Task statement: Copy everything from the row with "Choose the x-axis" down to the row with "Tap the heading", both included, and leave out all other rows. Reproduce each row's request unchanged, and multiply every coordinate in its answer by 2.2, rounding to the nearest whole number with halves rounded up.

■ ■ ■ ■

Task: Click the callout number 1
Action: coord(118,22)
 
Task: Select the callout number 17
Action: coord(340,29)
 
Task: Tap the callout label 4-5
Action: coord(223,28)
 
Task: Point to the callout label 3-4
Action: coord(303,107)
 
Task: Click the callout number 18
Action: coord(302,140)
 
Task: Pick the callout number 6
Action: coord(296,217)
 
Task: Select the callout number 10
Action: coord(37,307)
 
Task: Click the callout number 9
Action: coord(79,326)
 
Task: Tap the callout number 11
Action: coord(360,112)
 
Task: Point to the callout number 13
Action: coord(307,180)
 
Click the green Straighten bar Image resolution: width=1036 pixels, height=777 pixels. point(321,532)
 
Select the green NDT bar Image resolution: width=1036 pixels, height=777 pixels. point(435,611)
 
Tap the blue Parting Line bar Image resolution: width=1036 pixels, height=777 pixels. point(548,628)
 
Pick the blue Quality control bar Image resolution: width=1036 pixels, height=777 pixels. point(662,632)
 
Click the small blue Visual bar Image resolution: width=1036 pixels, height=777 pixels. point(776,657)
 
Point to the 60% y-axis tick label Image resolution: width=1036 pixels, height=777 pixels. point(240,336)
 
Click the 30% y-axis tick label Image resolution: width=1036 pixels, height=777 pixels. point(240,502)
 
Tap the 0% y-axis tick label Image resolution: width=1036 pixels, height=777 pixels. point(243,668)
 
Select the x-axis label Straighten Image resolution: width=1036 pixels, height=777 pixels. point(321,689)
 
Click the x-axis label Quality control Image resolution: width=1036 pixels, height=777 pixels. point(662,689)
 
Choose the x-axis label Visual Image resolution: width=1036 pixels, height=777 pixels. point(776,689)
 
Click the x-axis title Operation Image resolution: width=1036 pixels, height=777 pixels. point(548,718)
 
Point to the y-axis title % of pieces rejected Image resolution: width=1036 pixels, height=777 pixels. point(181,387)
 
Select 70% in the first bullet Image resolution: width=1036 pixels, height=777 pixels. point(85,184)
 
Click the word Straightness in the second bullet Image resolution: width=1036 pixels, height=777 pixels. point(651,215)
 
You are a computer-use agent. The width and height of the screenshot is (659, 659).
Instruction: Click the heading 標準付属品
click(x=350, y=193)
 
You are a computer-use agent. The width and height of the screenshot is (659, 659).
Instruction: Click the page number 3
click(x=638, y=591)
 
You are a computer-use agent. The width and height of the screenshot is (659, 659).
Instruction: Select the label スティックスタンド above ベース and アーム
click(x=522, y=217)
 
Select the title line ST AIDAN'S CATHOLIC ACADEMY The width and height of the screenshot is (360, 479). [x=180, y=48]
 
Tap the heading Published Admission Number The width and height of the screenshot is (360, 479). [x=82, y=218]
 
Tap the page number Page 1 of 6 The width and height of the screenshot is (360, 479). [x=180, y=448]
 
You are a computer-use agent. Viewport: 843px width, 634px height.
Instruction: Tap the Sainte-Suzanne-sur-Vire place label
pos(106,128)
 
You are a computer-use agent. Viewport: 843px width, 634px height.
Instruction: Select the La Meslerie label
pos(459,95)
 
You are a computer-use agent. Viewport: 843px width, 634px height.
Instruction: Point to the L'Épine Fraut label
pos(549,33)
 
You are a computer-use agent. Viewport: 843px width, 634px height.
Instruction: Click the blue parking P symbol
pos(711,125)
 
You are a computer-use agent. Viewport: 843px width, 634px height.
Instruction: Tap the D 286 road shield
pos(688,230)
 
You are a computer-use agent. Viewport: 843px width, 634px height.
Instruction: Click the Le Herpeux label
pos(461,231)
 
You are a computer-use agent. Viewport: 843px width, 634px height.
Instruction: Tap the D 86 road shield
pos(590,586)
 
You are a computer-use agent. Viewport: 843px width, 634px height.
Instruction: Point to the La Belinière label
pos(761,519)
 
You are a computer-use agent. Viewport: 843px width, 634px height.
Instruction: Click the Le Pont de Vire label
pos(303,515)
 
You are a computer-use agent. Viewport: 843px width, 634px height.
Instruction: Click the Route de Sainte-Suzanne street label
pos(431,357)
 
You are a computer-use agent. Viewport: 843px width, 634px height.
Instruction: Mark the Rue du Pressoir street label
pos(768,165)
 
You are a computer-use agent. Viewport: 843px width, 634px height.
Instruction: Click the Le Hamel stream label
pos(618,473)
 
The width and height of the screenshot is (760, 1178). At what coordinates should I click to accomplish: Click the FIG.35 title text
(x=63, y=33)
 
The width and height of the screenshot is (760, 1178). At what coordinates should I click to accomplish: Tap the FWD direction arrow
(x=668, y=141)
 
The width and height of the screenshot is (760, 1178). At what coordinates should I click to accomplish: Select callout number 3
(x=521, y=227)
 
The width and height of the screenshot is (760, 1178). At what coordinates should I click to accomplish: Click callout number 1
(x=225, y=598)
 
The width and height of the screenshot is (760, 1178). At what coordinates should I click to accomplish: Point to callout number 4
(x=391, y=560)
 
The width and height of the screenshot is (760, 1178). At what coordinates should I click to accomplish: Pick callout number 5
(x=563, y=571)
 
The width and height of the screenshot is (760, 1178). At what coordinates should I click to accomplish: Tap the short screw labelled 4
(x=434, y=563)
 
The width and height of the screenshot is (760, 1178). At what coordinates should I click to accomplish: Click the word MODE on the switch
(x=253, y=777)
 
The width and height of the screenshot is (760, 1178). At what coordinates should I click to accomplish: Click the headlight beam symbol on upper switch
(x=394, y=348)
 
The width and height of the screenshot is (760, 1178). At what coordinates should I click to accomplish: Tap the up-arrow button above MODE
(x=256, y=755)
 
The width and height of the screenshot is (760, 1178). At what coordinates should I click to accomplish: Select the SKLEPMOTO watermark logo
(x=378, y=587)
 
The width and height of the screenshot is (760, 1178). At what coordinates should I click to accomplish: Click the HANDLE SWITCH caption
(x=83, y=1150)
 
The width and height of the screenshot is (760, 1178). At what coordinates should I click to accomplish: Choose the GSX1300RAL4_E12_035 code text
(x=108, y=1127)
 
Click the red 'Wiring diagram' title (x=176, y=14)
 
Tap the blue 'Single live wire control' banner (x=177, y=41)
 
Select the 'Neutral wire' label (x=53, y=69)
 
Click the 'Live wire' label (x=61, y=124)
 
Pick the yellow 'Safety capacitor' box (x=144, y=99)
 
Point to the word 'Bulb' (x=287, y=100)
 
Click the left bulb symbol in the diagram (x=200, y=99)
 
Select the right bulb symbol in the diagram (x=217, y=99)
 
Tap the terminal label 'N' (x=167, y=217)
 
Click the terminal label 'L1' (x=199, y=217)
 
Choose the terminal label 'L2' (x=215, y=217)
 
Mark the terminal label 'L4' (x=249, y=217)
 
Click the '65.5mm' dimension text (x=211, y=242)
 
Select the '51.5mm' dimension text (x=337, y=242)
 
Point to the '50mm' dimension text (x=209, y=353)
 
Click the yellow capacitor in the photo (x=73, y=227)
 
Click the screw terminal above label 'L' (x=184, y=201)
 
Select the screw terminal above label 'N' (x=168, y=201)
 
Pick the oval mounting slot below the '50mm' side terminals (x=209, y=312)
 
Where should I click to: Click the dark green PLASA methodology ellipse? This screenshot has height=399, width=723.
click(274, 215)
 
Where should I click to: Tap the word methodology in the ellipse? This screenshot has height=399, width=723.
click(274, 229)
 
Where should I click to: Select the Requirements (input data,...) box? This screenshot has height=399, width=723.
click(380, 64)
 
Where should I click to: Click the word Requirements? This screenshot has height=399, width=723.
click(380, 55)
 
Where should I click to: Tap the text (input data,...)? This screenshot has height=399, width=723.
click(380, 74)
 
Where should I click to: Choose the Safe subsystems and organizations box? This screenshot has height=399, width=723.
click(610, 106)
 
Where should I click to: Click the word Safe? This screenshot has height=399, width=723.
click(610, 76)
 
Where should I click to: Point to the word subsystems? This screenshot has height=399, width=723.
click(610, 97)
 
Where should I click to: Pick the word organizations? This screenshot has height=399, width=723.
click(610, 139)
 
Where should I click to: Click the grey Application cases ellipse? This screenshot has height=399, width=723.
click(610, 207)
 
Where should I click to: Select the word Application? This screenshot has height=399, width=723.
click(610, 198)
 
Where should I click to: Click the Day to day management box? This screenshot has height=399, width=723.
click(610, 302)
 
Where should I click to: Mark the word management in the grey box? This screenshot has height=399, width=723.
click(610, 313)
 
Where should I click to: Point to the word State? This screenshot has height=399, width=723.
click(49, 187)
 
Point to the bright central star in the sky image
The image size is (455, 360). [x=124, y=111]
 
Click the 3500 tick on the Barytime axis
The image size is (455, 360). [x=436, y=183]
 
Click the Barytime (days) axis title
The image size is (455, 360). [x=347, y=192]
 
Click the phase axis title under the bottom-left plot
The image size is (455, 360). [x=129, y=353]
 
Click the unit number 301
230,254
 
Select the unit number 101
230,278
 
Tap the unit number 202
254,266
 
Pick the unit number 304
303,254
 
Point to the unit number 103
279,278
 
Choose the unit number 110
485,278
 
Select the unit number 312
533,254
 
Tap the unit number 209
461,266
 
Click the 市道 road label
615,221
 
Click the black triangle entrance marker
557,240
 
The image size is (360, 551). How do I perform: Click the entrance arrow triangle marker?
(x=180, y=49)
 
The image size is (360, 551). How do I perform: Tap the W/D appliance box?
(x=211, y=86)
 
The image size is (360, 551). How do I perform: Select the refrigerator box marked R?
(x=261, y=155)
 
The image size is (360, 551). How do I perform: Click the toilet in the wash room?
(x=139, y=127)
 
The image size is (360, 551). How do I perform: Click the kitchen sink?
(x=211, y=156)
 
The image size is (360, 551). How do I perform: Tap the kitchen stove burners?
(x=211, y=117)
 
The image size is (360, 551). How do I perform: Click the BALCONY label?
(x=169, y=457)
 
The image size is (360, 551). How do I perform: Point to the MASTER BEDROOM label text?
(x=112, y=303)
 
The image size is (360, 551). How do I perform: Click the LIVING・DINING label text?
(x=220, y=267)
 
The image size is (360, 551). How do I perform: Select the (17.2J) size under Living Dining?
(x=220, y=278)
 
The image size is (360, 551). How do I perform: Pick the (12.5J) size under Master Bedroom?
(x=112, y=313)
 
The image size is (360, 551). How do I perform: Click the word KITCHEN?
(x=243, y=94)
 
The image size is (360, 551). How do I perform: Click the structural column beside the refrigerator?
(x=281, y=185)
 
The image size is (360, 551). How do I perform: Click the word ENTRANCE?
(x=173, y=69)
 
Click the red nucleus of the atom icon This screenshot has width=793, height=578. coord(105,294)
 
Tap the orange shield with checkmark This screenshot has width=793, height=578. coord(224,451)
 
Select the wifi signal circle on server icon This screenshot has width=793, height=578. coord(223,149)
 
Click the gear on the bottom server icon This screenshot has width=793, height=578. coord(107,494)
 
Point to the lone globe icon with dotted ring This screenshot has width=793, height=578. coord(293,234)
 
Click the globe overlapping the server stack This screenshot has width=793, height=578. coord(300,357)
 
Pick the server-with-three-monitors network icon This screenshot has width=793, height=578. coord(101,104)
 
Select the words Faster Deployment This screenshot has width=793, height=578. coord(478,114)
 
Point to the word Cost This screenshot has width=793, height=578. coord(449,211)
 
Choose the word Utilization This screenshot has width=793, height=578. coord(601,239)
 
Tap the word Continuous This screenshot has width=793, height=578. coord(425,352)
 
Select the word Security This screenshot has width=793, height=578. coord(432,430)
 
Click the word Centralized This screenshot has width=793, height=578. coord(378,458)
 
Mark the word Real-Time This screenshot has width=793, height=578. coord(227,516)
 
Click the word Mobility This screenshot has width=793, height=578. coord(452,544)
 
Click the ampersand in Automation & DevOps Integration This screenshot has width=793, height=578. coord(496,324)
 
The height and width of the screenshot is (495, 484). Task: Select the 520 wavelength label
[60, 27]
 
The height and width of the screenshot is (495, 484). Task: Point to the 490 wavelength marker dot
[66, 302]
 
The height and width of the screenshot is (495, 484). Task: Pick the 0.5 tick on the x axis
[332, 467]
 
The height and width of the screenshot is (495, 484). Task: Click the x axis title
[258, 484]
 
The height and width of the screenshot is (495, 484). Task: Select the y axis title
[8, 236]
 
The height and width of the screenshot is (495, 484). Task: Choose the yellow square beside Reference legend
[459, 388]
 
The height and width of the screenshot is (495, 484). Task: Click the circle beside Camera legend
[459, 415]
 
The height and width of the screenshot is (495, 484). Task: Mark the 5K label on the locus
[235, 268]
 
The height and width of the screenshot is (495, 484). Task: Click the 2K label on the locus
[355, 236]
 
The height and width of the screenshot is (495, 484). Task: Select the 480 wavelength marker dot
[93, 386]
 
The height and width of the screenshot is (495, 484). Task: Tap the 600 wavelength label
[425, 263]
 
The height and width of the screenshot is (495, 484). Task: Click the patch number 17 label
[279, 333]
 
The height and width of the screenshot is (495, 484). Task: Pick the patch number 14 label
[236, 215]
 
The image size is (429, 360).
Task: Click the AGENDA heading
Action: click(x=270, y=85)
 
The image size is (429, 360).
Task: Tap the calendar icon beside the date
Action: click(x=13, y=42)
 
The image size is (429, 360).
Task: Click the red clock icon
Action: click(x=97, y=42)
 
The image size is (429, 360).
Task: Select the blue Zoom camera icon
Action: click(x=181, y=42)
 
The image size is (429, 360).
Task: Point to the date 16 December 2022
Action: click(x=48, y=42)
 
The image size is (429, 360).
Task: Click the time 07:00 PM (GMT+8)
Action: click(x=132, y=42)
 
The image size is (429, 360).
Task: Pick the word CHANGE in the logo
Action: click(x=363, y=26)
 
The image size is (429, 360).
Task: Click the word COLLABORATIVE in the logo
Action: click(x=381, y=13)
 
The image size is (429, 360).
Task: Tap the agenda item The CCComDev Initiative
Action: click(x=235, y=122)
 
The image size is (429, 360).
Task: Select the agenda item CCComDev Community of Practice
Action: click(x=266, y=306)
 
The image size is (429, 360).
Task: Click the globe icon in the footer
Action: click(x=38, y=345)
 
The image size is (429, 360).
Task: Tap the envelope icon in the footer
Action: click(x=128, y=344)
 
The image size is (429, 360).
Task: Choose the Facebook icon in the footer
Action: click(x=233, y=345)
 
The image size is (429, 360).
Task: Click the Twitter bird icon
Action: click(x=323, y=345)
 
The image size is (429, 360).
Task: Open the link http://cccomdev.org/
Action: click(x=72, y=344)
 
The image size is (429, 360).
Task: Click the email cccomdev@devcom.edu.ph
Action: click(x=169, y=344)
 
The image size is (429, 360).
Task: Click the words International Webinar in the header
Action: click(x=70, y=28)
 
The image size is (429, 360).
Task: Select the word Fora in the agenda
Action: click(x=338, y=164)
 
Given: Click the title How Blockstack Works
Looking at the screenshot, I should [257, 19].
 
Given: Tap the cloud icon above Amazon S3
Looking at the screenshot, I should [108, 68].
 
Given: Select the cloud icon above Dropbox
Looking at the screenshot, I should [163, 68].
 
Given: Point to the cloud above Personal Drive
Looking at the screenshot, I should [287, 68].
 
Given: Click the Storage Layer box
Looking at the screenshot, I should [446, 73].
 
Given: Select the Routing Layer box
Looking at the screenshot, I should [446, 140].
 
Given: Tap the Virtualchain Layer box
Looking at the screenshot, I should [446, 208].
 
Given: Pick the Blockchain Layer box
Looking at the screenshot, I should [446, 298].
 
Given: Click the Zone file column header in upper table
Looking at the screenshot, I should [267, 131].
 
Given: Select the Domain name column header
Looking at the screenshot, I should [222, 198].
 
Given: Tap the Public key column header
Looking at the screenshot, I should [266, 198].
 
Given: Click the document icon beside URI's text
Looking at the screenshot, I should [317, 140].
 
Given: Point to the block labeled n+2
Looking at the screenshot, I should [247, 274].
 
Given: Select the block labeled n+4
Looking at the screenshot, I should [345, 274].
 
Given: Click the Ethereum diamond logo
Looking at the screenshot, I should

■ ■ ■ ■

Response to this exercise:
Choose the x-axis label Visual Image resolution: width=1036 pixels, height=777 pixels. point(1707,1516)
 
Click the x-axis title Operation Image resolution: width=1036 pixels, height=777 pixels. point(1206,1580)
 
Point to the y-axis title % of pieces rejected Image resolution: width=1036 pixels, height=777 pixels. point(398,851)
 
Select 70% in the first bullet Image resolution: width=1036 pixels, height=777 pixels. point(187,405)
 
Click the word Straightness in the second bullet Image resolution: width=1036 pixels, height=777 pixels. point(1432,473)
 
You are a computer-use agent. The width and height of the screenshot is (659, 659).
Instruction: Click the heading 標準付属品
click(x=770, y=425)
 
You are a computer-use agent. The width and height of the screenshot is (659, 659).
Instruction: Click the page number 3
click(x=1404, y=1300)
 
You are a computer-use agent. The width and height of the screenshot is (659, 659).
Instruction: Select the label スティックスタンド above ベース and アーム
click(x=1148, y=477)
 
Select the title line ST AIDAN'S CATHOLIC ACADEMY The width and height of the screenshot is (360, 479). [x=396, y=106]
 
Tap the heading Published Admission Number The width and height of the screenshot is (360, 479). [x=180, y=480]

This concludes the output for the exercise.